By FXEmpire.com
Gold relaxed in today’s session after falling to a four-month low in the previous session, as an uptick in the euro after Spain moved to take aggressive steps to handle its banks and Europe’s bailout fund approved a key payment to Greece took some pressure off prices. Although later in the US session the euro tumbled again, while gold continued to hold close to even.
While the Eurozone debt crisis is continuing to boil , moves to address some of its problems are improving appetite for assets seen as higher risk, like stocks and commodities.
Gold was up to $1,591.96 an ounce after falling as low as $1,579.30 an ounce on Wednesday, its weakest since early January. Prices have fallen 3 per cent this week as concerns over the Eurozone debt crisis pressured the euro and other risk assets. While investors bought gold as a haven from risk during the debt crisis last year, it is now trading more in line with its traditional drivers, the dollar and other commodities. The Japanese yen seems to be the biggest benefactor of the run for safety.
Gold is currently trading more as a risky asset than a safe haven. While the US dollar has gained on the back of higher risk aversion, gold was sold off. The decline is likely a consequence of liquidation in the paper market rather than lack of interest on the physical side.

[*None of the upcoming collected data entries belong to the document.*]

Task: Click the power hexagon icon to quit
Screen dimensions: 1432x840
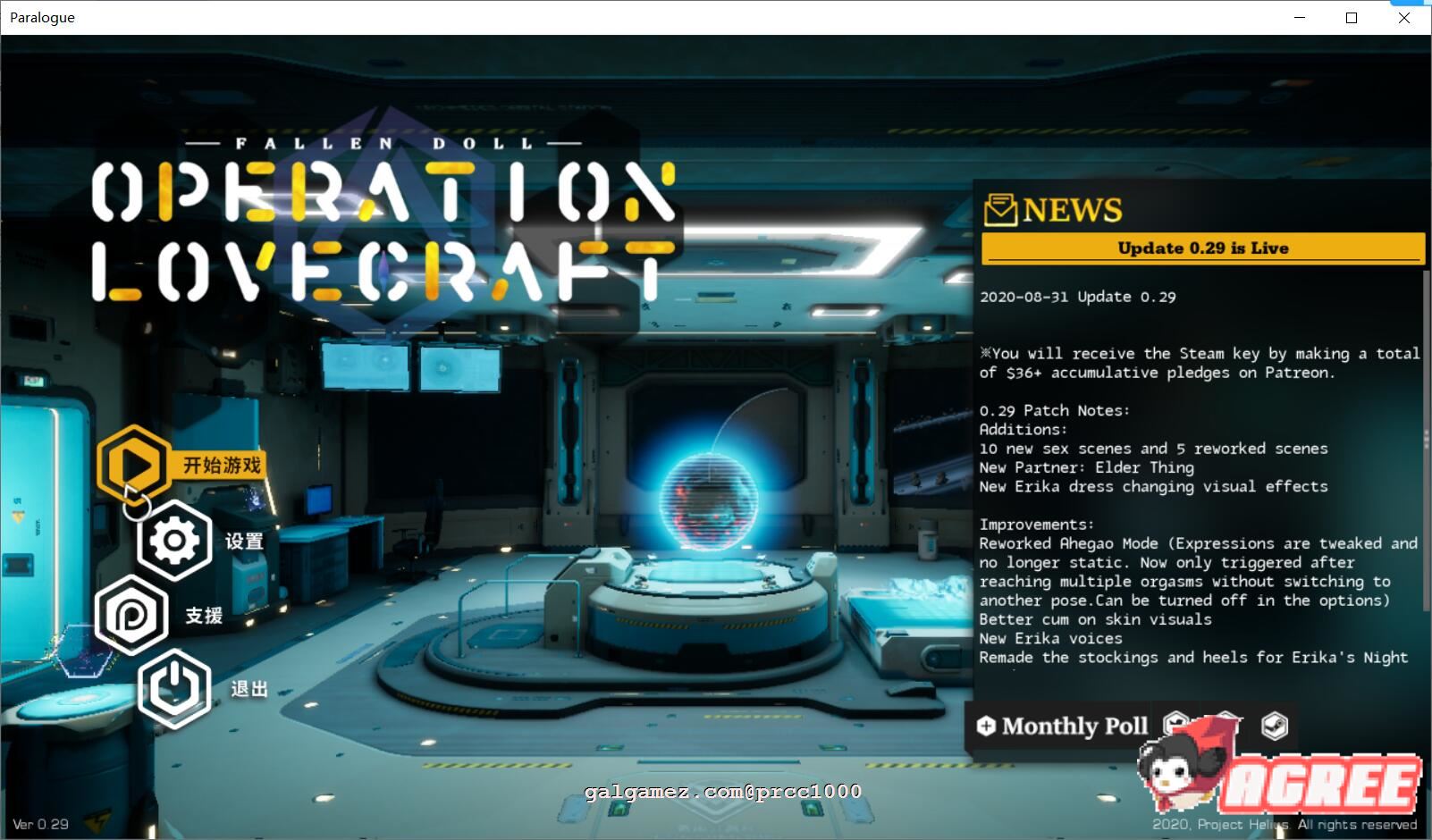Action: click(174, 688)
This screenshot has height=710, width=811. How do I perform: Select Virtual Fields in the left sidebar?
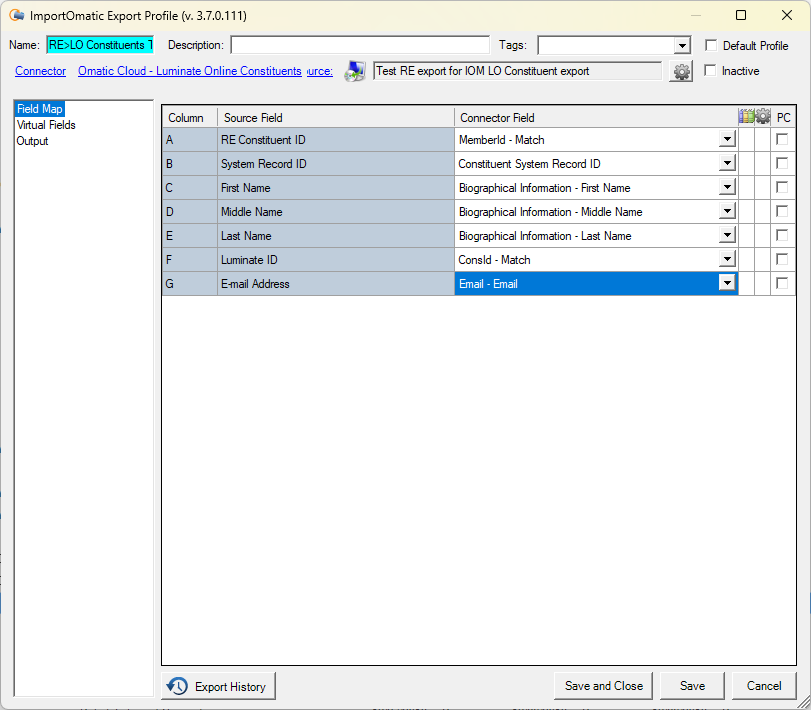point(45,124)
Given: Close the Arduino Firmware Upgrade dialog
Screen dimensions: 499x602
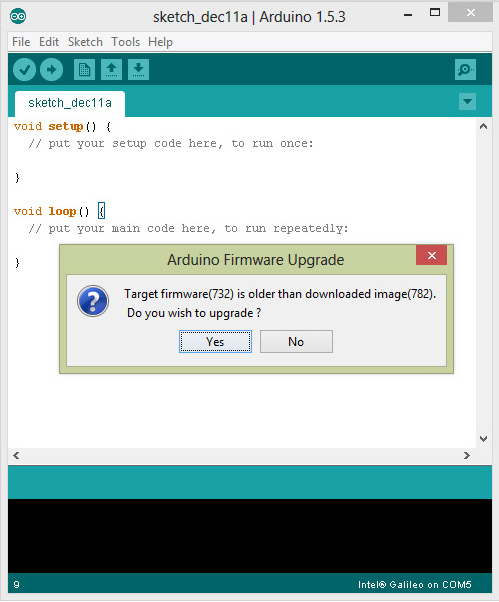Looking at the screenshot, I should tap(431, 255).
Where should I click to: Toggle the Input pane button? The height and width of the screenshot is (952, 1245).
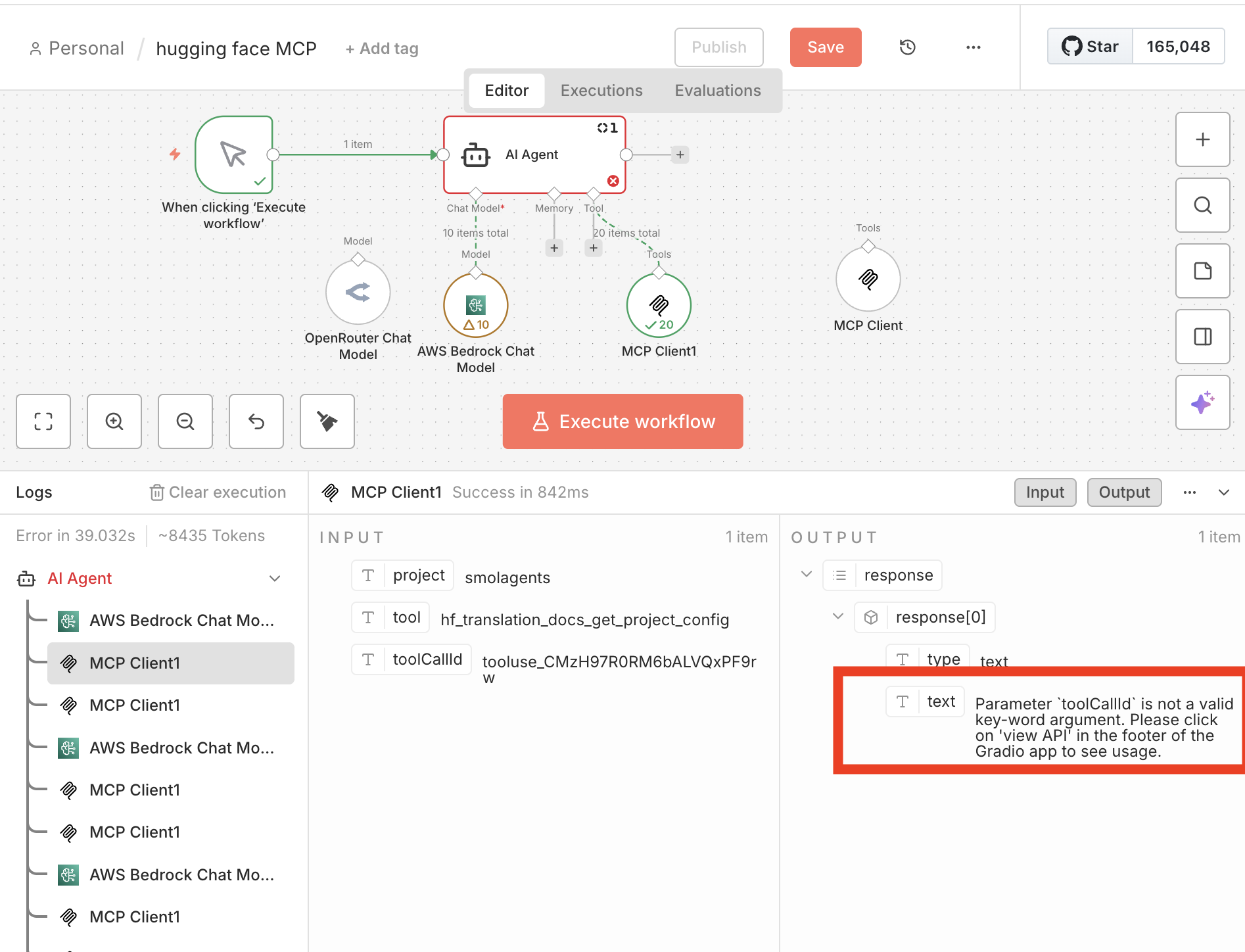click(x=1045, y=492)
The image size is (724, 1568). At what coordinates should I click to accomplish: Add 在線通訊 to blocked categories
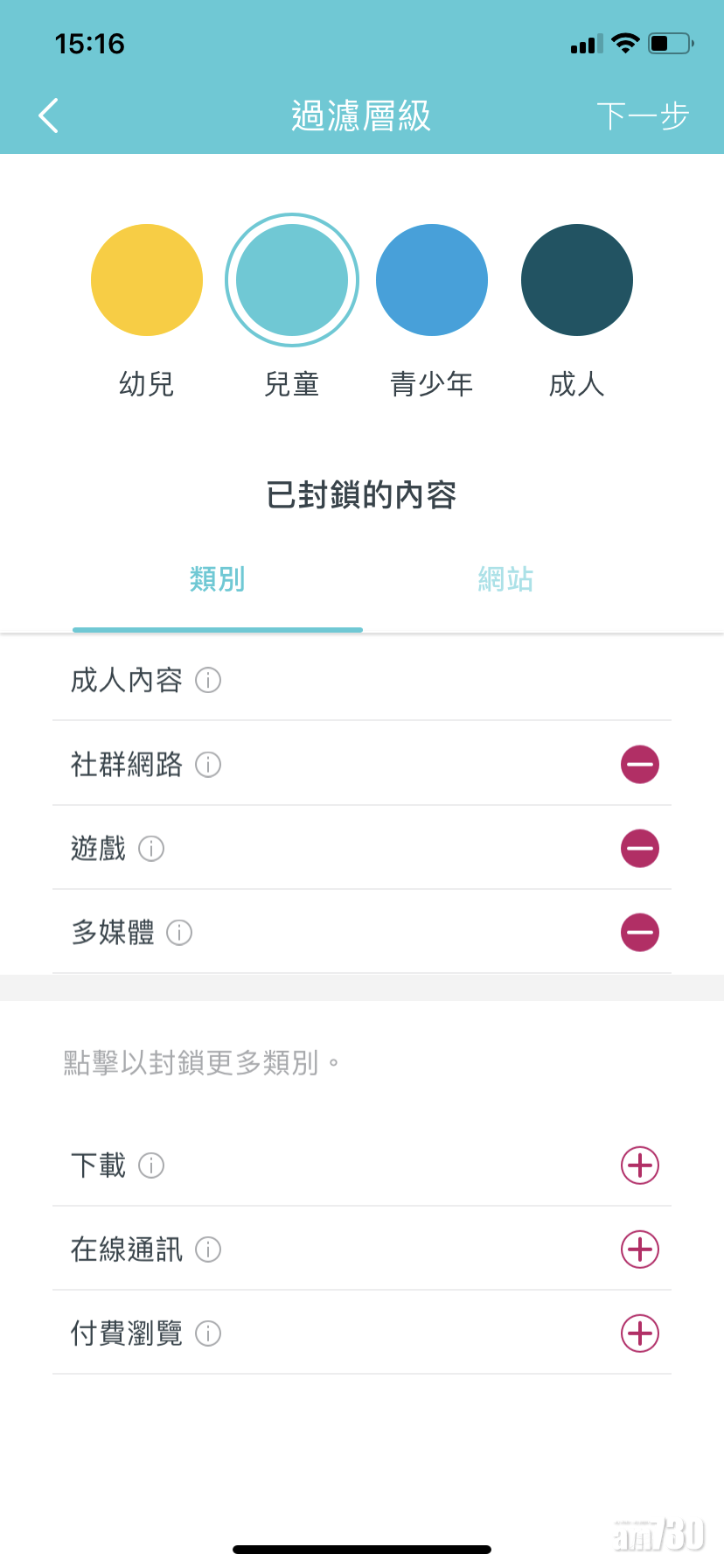point(639,1250)
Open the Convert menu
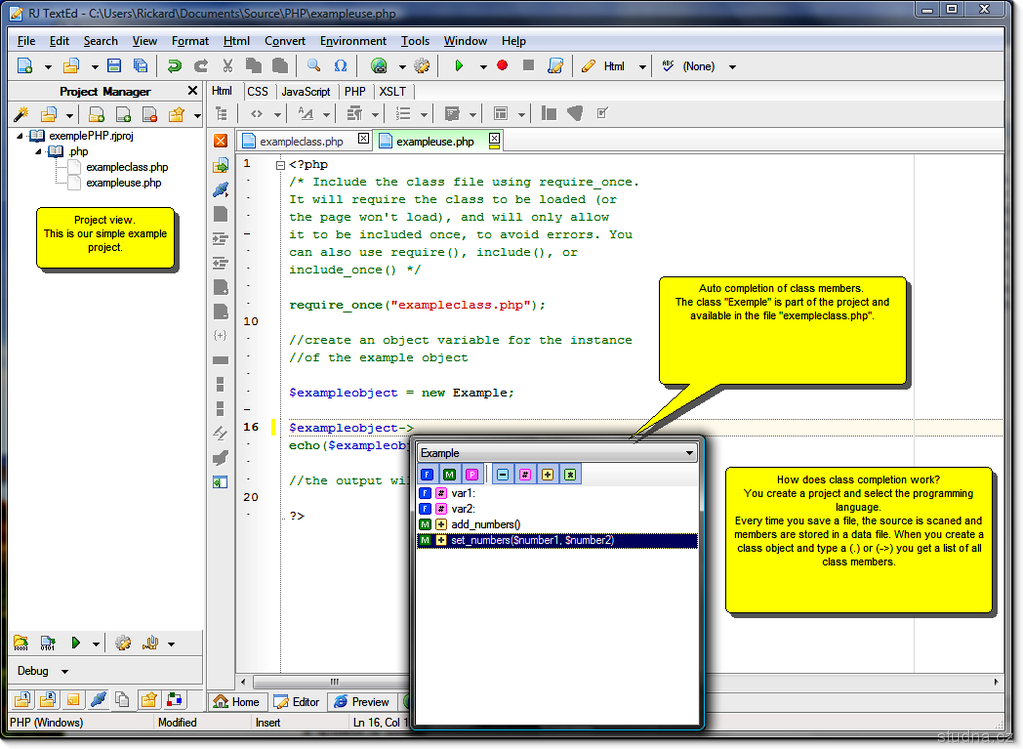Image resolution: width=1023 pixels, height=749 pixels. (285, 41)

The euro edged off a three-and-a-half month low against the dollar today, snapping eight sessions of losses, as stress in Spanish debt markets eased and after Greece secured funds needed for bond repayments, lowering the threat of a Greek insolvency and possible euro exit.
Although the Greek drama is far from over, at this time, it seems that we will have new elections to try to establish a government. But things are changing minute by minute. As well in Spain, there have been more and more whispers of default and bailouts as Spain’s borrowing costs continue to rise.
All of this drama and uncertainness, causes investors and speculators to flee to safe havens, as this continues and continue it will, gold should hold pretty much at its current level.